東三河広域経済連合会全体会議/設楽ダム活用で意見交換
2026/05/27

中山間地の魅力を語る田村氏(新城市で)
25日に新城市内で開かれた東三河広域経済連合会の全体会議では、「奥三河に視点を置いた東三河の持続的発展」をテーマに意見交換が行われた。2034年度完成予定の設楽ダムをどう活用するかが話題の中心となり、「都市を支える中山間地を目指し、ダム建設とともに新しい地域づくりができれば」(奥三河ビジョンフォーラムの田村太一専務理事)といった展望が示された。

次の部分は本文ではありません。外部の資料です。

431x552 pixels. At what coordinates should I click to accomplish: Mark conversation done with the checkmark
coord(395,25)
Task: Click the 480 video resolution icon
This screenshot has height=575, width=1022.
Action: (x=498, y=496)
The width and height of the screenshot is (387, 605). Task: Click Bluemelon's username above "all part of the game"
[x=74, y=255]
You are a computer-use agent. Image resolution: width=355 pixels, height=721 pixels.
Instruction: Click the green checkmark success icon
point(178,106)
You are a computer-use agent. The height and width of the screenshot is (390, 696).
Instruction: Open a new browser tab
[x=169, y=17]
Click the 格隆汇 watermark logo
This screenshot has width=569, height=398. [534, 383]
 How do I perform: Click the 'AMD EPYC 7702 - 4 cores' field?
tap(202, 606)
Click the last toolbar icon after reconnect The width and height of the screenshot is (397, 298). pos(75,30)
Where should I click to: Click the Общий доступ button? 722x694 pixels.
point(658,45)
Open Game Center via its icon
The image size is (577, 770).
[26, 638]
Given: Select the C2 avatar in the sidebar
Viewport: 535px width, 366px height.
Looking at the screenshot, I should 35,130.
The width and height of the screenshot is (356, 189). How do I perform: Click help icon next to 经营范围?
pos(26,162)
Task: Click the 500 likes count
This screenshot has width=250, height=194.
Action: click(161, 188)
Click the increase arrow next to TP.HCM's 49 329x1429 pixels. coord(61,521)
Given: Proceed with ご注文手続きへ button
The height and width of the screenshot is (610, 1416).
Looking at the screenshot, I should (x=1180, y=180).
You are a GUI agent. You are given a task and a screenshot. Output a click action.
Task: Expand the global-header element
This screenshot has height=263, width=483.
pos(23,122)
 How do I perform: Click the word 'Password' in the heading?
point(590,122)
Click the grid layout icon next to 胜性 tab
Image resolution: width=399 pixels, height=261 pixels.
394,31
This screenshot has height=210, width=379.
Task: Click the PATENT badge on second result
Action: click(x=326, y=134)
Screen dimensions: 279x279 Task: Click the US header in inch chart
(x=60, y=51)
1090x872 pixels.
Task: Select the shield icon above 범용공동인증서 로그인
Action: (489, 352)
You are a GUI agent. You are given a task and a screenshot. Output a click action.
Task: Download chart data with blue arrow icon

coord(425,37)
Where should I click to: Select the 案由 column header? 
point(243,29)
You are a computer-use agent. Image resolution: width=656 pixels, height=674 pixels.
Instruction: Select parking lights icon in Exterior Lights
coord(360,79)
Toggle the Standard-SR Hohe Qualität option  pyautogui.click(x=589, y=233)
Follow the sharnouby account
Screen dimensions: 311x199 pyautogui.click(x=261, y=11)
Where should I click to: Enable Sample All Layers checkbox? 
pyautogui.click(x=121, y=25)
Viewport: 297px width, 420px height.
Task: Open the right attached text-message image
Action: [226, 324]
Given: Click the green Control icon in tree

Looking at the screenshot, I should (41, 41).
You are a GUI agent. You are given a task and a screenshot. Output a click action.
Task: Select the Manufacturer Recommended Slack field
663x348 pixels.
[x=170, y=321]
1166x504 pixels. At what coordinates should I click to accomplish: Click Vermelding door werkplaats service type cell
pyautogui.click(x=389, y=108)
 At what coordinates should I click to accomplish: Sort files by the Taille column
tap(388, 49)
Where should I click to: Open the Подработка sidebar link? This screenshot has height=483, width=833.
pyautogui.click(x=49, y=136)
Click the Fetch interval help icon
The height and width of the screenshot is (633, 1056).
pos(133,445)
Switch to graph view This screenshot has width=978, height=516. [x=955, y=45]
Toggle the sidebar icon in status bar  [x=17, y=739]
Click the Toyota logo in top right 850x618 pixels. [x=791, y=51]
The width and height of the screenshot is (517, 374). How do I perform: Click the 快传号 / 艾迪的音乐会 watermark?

会場で発表した田村氏は、東三河広域連合が設楽ダム近くに整備する「山村都市交流拠点施設」について「ウェルビーイング(心身だけでなく社会的にも満たされた状態)の視点を取り入れてほしい」と提案した。
都市部の企業にとって従業員のウェルビーイング実現が課題となる中、中山間地はワーケーションや社会貢献活動の場として魅力があると指摘。企業の利用を促す計画づくりを求めるとともに、「中山間地で暮らすことの価値を広めていくことが大事だ」と述べた。
国土交通省設楽ダム工事事務所の舘井恵所長は、ダム事業の進捗(しんちょく)状況を紹介した。全国的にも規模の大きい工事だとして、設楽町観光協会と連携した見学ツアーなどの計画を明らかにした。
蒲郡商工会議所や田原市商工会の幹部からは、4月まで続いた渇水でダムの必要性を再認識したという意見や、東三河の観光スポットとしてダムを活用する重要性が語られた。
また、新城市出身の大学生で起業家の片桐萌絵さんも発表を行い、民俗芸能の振興と地域活性化を両立しようという自身の事業を説明した。
東三河広域経済連合会は、三つの商工会議所と11商工会で構成する。この日は今年度1回目の全体会議で、市町村長や副知事が同席した。